SUPPLIED DATA: Begin

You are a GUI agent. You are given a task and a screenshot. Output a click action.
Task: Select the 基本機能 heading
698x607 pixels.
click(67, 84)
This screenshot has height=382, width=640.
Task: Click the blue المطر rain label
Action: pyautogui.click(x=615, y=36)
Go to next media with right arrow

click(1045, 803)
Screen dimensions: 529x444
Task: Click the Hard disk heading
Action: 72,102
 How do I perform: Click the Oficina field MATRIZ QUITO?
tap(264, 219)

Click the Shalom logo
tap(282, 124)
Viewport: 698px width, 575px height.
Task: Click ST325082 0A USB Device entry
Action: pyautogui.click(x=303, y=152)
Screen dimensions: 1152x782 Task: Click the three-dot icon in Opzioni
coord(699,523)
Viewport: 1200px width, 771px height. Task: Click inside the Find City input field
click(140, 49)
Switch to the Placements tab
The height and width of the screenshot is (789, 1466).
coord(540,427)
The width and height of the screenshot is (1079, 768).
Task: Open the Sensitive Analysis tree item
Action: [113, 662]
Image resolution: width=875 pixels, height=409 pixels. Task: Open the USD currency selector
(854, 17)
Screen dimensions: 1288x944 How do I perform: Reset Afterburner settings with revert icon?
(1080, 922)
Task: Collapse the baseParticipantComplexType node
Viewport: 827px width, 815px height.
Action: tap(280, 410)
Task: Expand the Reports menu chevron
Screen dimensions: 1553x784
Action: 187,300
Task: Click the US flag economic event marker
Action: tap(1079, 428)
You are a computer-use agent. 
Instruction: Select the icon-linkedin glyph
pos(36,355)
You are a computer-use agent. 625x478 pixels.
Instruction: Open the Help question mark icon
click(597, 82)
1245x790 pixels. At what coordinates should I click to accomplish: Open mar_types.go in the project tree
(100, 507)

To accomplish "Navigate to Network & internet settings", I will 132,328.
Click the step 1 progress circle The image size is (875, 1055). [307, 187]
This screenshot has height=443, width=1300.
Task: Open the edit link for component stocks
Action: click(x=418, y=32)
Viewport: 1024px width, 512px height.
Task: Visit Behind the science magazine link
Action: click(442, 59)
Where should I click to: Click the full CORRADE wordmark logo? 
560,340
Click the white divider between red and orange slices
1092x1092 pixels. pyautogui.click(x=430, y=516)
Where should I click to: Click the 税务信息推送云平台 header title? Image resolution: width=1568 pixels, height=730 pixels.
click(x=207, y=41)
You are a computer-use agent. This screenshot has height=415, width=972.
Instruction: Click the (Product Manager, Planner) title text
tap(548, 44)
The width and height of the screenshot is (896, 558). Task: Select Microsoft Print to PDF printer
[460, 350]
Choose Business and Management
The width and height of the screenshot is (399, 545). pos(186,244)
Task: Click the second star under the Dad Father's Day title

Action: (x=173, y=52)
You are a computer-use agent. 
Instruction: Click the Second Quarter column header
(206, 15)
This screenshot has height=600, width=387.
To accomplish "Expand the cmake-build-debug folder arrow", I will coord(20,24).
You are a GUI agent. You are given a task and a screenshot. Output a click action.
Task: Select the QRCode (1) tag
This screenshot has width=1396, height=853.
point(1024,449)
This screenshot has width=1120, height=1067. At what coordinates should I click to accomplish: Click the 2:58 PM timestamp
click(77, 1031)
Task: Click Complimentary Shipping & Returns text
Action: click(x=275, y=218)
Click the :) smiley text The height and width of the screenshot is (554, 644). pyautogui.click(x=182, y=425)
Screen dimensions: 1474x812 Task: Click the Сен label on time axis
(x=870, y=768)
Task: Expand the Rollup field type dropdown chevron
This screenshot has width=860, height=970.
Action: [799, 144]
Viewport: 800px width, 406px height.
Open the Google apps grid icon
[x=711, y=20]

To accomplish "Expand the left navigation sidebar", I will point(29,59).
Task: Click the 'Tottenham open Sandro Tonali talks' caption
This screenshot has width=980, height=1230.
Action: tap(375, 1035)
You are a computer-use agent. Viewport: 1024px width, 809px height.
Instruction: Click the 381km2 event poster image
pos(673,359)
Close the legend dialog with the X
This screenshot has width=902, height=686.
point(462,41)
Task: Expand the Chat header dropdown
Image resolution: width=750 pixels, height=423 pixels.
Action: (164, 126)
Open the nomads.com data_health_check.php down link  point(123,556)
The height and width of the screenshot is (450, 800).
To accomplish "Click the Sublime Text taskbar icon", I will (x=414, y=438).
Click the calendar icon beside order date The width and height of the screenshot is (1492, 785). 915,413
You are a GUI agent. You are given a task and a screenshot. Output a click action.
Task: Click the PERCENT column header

SUPPLIED DATA: End

_BRIEF:_
Word for word, restate the entries that appear above.

_RESULT OF THE EXERCISE:_
You are a GUI agent. You are given a task and a screenshot. Output a click action.
Task: Select the 基本機能 heading
698x607 pixels.
click(67, 84)
This screenshot has height=382, width=640.
Task: Click the blue المطر rain label
Action: pyautogui.click(x=615, y=36)
Go to next media with right arrow

click(1045, 803)
Screen dimensions: 529x444
Task: Click the Hard disk heading
Action: 72,102
 How do I perform: Click the Oficina field MATRIZ QUITO?
tap(264, 219)

Click the Shalom logo
tap(282, 124)
Viewport: 698px width, 575px height.
Task: Click ST325082 0A USB Device entry
Action: pyautogui.click(x=303, y=152)
Screen dimensions: 1152x782 Task: Click the three-dot icon in Opzioni
coord(699,523)
Viewport: 1200px width, 771px height. Task: Click inside the Find City input field
click(140, 49)
Switch to the Placements tab
The height and width of the screenshot is (789, 1466).
coord(540,427)
The width and height of the screenshot is (1079, 768).
Task: Open the Sensitive Analysis tree item
Action: [113, 662]
Image resolution: width=875 pixels, height=409 pixels. Task: Open the USD currency selector
(854, 17)
Screen dimensions: 1288x944 How do I perform: Reset Afterburner settings with revert icon?
(1080, 922)
Task: Collapse the baseParticipantComplexType node
Viewport: 827px width, 815px height.
Action: tap(280, 410)
Task: Expand the Reports menu chevron
Screen dimensions: 1553x784
Action: 187,300
Task: Click the US flag economic event marker
Action: tap(1079, 428)
You are a computer-use agent. 
Instruction: Select the icon-linkedin glyph
pos(36,355)
You are a computer-use agent. 625x478 pixels.
Instruction: Open the Help question mark icon
click(597, 82)
1245x790 pixels. At what coordinates should I click to accomplish: Open mar_types.go in the project tree
(100, 507)

To accomplish "Navigate to Network & internet settings", I will 132,328.
Click the step 1 progress circle The image size is (875, 1055). [307, 187]
This screenshot has height=443, width=1300.
Task: Open the edit link for component stocks
Action: click(x=418, y=32)
Viewport: 1024px width, 512px height.
Task: Visit Behind the science magazine link
Action: click(442, 59)
Where should I click to: Click the full CORRADE wordmark logo? 
560,340
Click the white divider between red and orange slices
1092x1092 pixels. pyautogui.click(x=430, y=516)
Where should I click to: Click the 税务信息推送云平台 header title? Image resolution: width=1568 pixels, height=730 pixels.
click(x=207, y=41)
You are a computer-use agent. This screenshot has height=415, width=972.
Instruction: Click the (Product Manager, Planner) title text
tap(548, 44)
The width and height of the screenshot is (896, 558). Task: Select Microsoft Print to PDF printer
[460, 350]
Choose Business and Management
The width and height of the screenshot is (399, 545). pos(186,244)
Task: Click the second star under the Dad Father's Day title

Action: (x=173, y=52)
You are a computer-use agent. 
Instruction: Click the Second Quarter column header
(206, 15)
This screenshot has height=600, width=387.
To accomplish "Expand the cmake-build-debug folder arrow", I will coord(20,24).
You are a GUI agent. You are given a task and a screenshot. Output a click action.
Task: Select the QRCode (1) tag
This screenshot has width=1396, height=853.
point(1024,449)
This screenshot has width=1120, height=1067. At what coordinates should I click to accomplish: Click the 2:58 PM timestamp
click(77, 1031)
Task: Click Complimentary Shipping & Returns text
Action: click(x=275, y=218)
Click the :) smiley text The height and width of the screenshot is (554, 644). pyautogui.click(x=182, y=425)
Screen dimensions: 1474x812 Task: Click the Сен label on time axis
(x=870, y=768)
Task: Expand the Rollup field type dropdown chevron
This screenshot has width=860, height=970.
Action: [799, 144]
Viewport: 800px width, 406px height.
Open the Google apps grid icon
[x=711, y=20]

To accomplish "Expand the left navigation sidebar", I will point(29,59).
Task: Click the 'Tottenham open Sandro Tonali talks' caption
This screenshot has width=980, height=1230.
Action: tap(375, 1035)
You are a computer-use agent. Viewport: 1024px width, 809px height.
Instruction: Click the 381km2 event poster image
pos(673,359)
Close the legend dialog with the X
This screenshot has width=902, height=686.
point(462,41)
Task: Expand the Chat header dropdown
Image resolution: width=750 pixels, height=423 pixels.
Action: (164, 126)
Open the nomads.com data_health_check.php down link  point(123,556)
The height and width of the screenshot is (450, 800).
To accomplish "Click the Sublime Text taskbar icon", I will (x=414, y=438).
Click the calendar icon beside order date The width and height of the screenshot is (1492, 785). 915,413
You are a GUI agent. You are given a task and a screenshot. Output a click action.
Task: Click the PERCENT column header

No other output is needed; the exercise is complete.